Problem to work on:
An exact copy of the lines, starting at the top of the listing and ending with the line that has "Task: Clear the credential values field", is the required answer. Pictures are not part of it.

Materials provided:
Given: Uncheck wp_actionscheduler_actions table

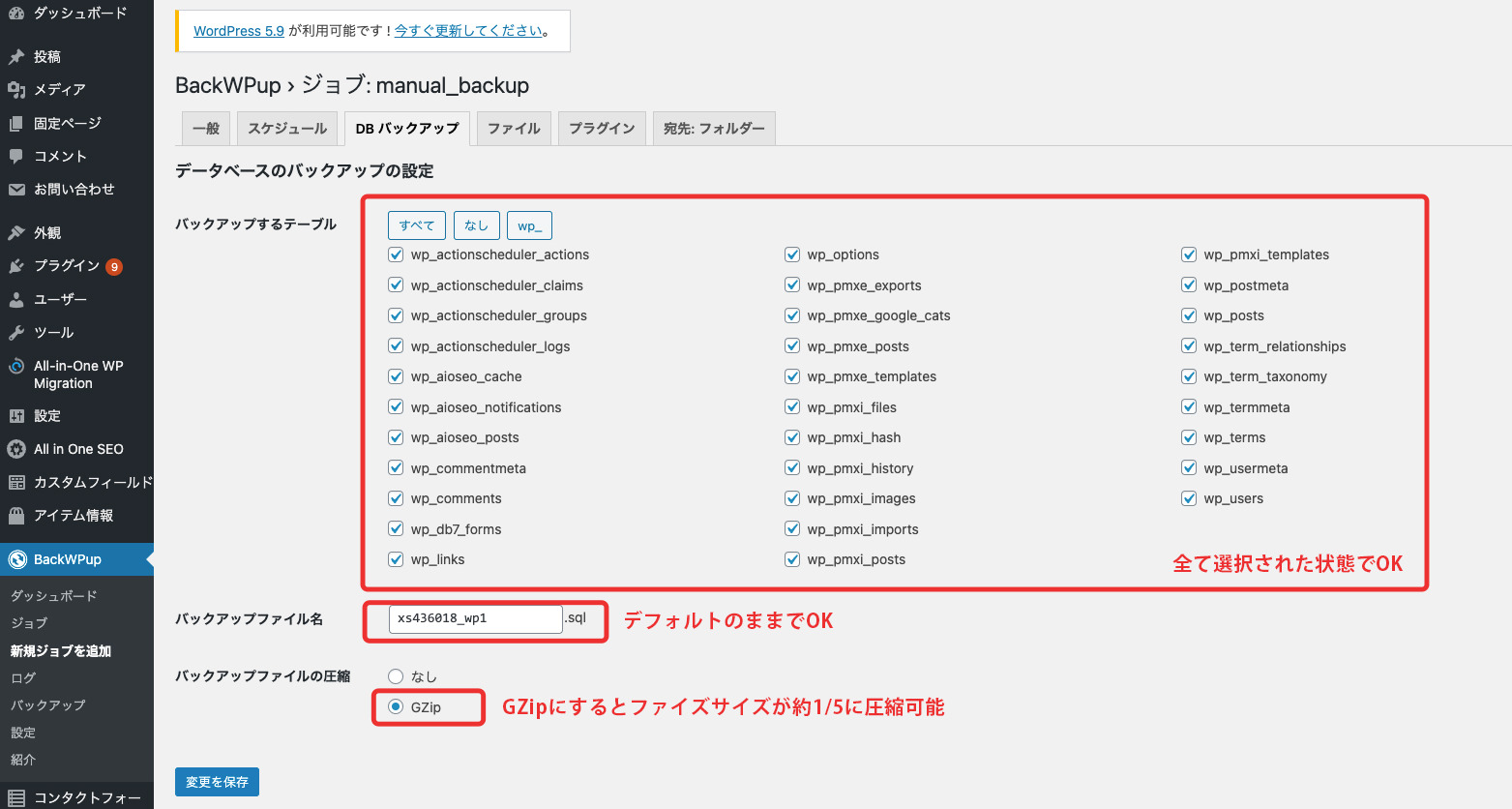Looking at the screenshot, I should click(396, 255).
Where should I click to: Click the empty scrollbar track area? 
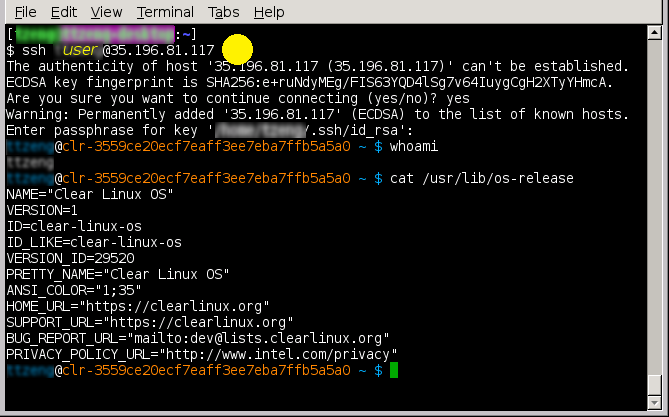click(654, 207)
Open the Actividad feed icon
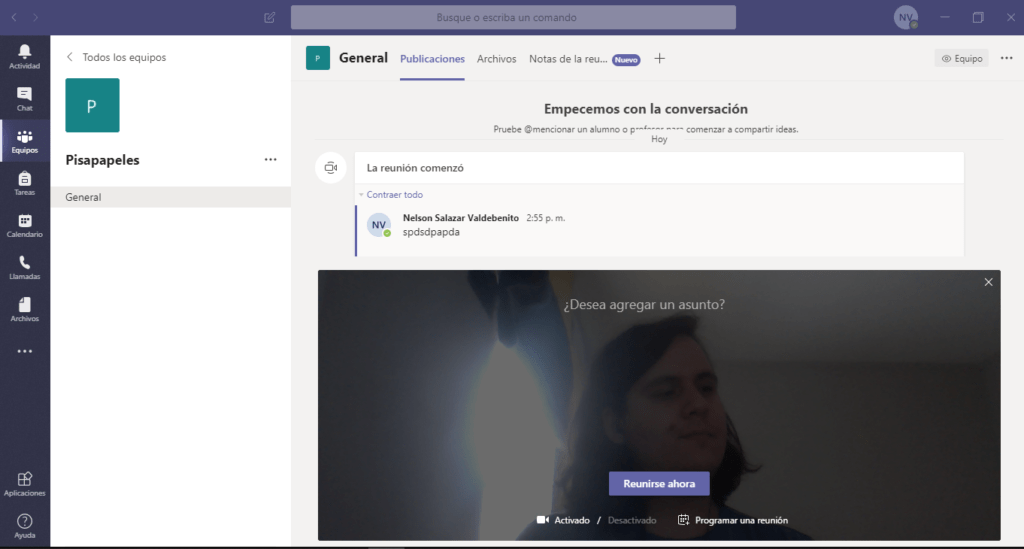 click(x=24, y=56)
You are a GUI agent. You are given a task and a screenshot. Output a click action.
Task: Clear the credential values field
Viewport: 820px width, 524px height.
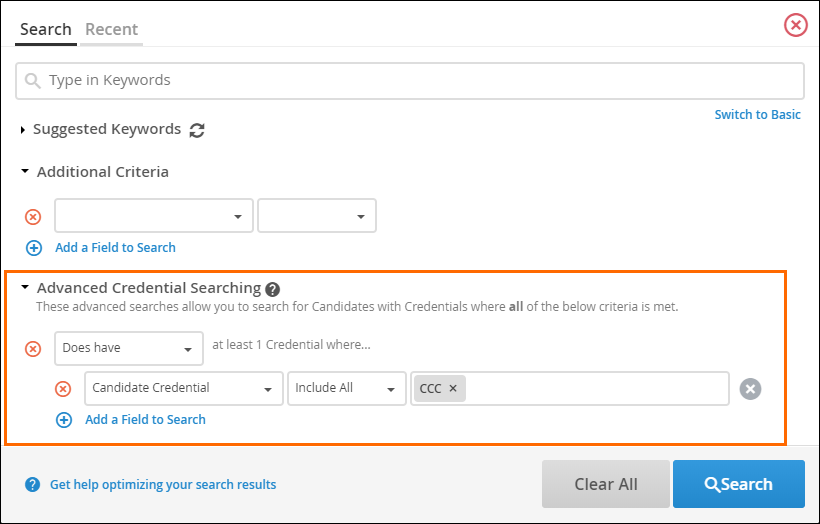[750, 389]
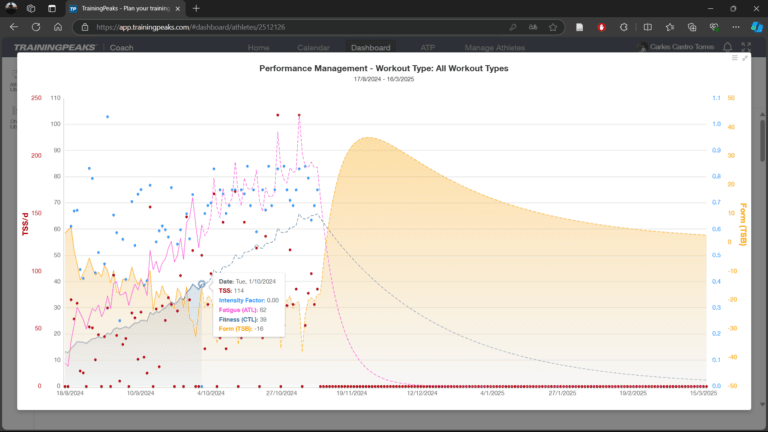The image size is (768, 432).
Task: Open browser Favorites list
Action: [x=670, y=27]
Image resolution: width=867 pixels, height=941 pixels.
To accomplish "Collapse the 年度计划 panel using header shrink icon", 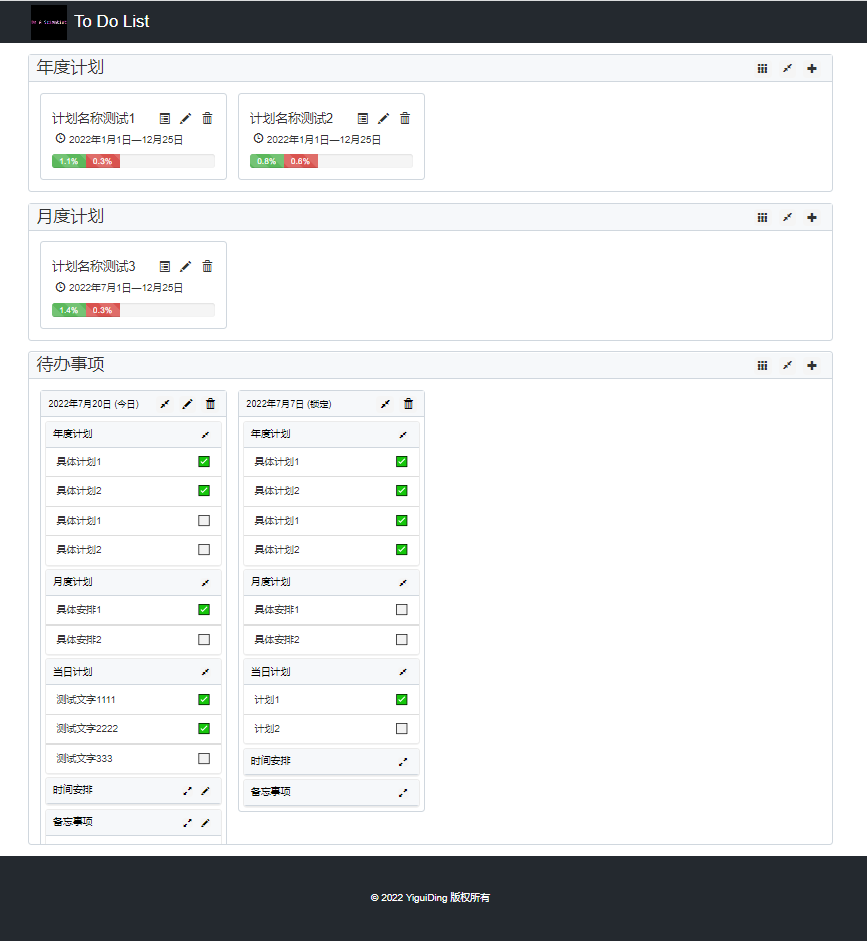I will click(x=787, y=69).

Answer section:
Given: Uncheck wp_actionscheduler_actions table

Looking at the screenshot, I should click(396, 255).
Where should I click to: Click the empty scrollbar track area? 
click(654, 207)
Open the Actividad feed icon
 click(x=24, y=56)
You are a GUI agent. You are given a task and a screenshot. Output a click action.
Task: Clear the credential values field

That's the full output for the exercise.